Justin Allen: For HB 1204
by February 2, 2025 1:43 pm 556 views

HB 1204 simply states that, when it comes to past medical bills, the plaintiff recovers from the defendant what the healthcare provider accepted as full and final payment. Not the sticker price.
Representative Matt Brown, R-Conway, in speaking for HB 1204, provided a good analogy. The price tag on a shirt at the clothing store may show a price of $100. But, inevitably, it will be marked down to $60 and, on most days, there will be some sort of sale where it costs only $40. If you buy that shirt for $40, but decide to return it the next day, would you expect to get back $100? Of course not.
A plaintiff may seek to recover money for several different types of damages.
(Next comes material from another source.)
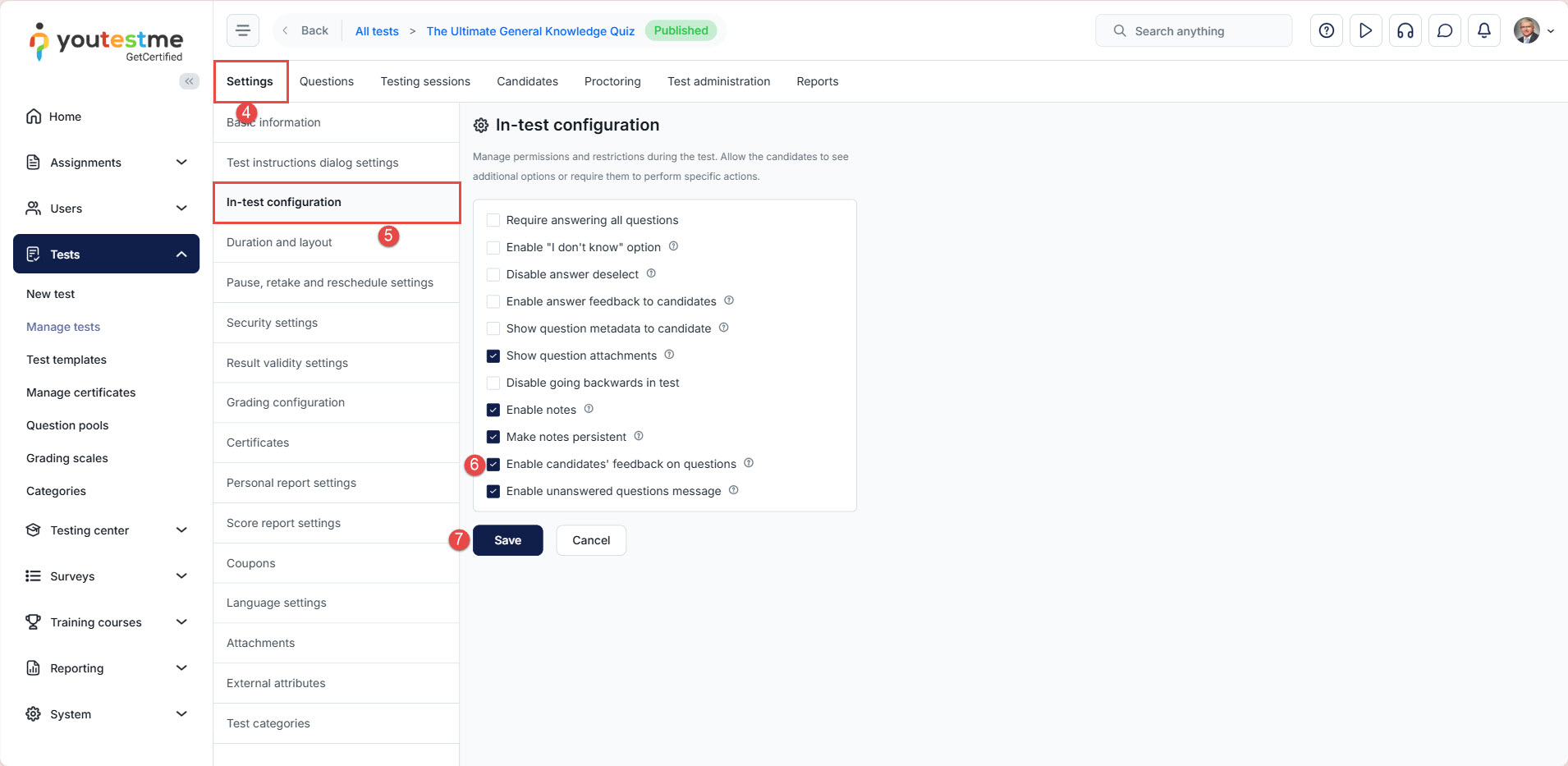1568x766 pixels.
Task: Open the user profile dropdown arrow
Action: click(x=1550, y=31)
Examples include medical bills, past and future, lost wages, past and future, and pain and suffering. If a case isn’t settled, a jury ultimately determines the amount of recovery for each category.
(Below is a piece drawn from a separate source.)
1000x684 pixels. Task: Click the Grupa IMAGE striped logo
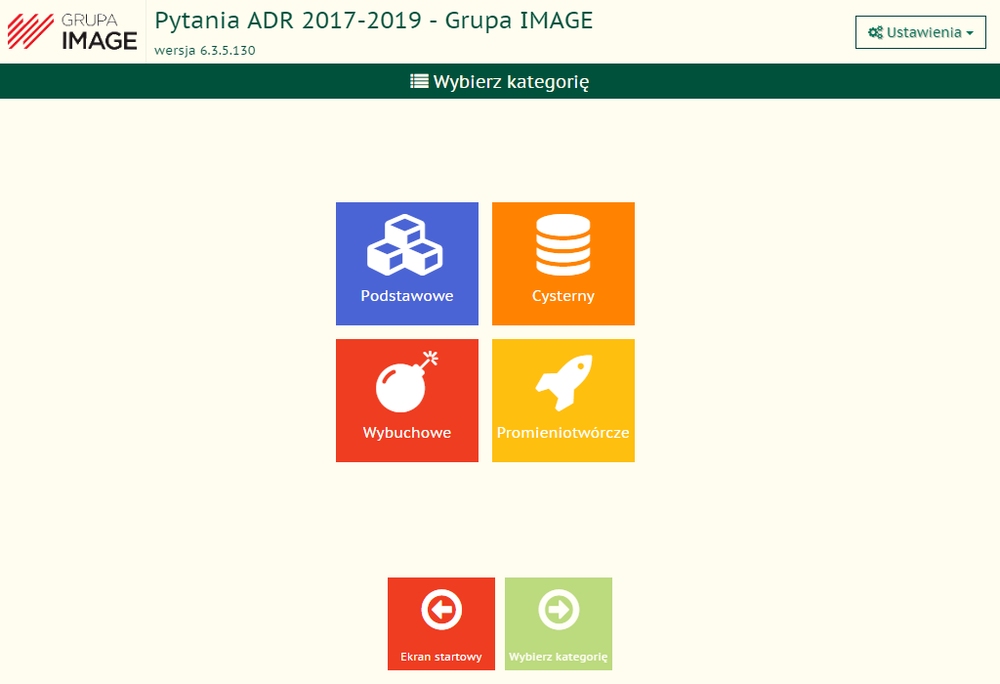(31, 31)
HB 1204 does not impact any other type of damages. Future medical bills, lost wages and pain and suffering will continue to be evaluated and awarded in the same manner. Again, this bill will simply allow the plaintiff to recover what was actually paid to the healthcare provider.
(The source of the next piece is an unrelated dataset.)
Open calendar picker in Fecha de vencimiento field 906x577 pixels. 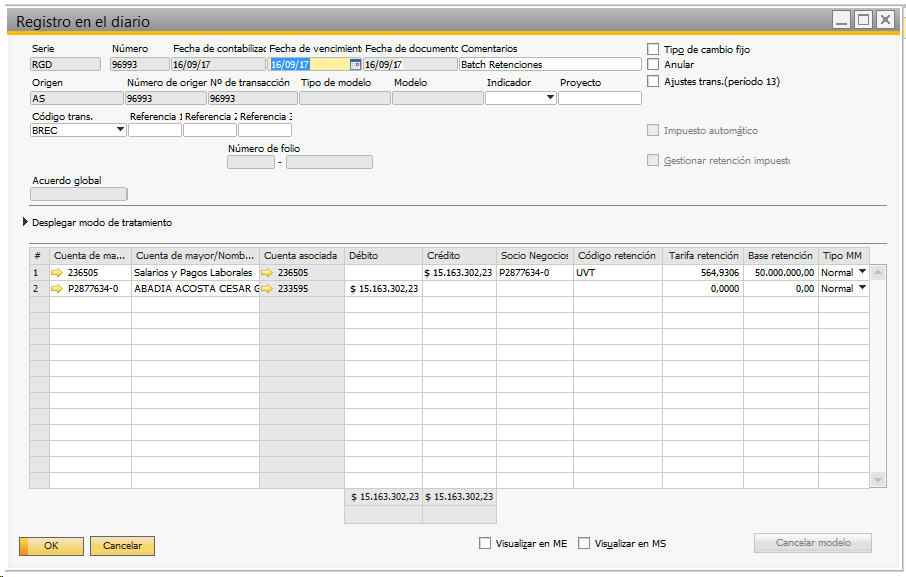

In today’s world, when it comes to medical bills, those are often discounted such that the healthcare provider accepts something significantly less than what was reflected on the initial bill.
In addressing a law very similar to HB 1204, the Texas Supreme Court stated:
“A hospital’s regular rates, full charges, or list prices are generally at least double and may be up to eight times what the hospital would accept as payment in full for the same services from Medicare, Medicaid, HMO’s or private insurers. The labels for these charges, regular, full or list are misleading, because in fact they are actually paid by less than five percent of patients nationally.”
A person injured through the fault of another should be able to recover. Under our civil justice system, that person should be made whole, or put back in the same position as before the accident. HB1204 reflects that policy by setting the recovery for past medical services at what was actually paid and accepted. This makes good sense and is the policy adopted by approximately half of the states.
The Arkansas jury instruction on damages for medical bills provides for the recovery of “[t]he reasonable expense of any necessary medical care treatment and services received…”
What could be a more reasonable recovery than what was accepted as full and final payment?
Editor’s note: Justin Allen is an attorney with Little Rock-based Wright Lindsey Jennings. The opinions expressed are those of the author.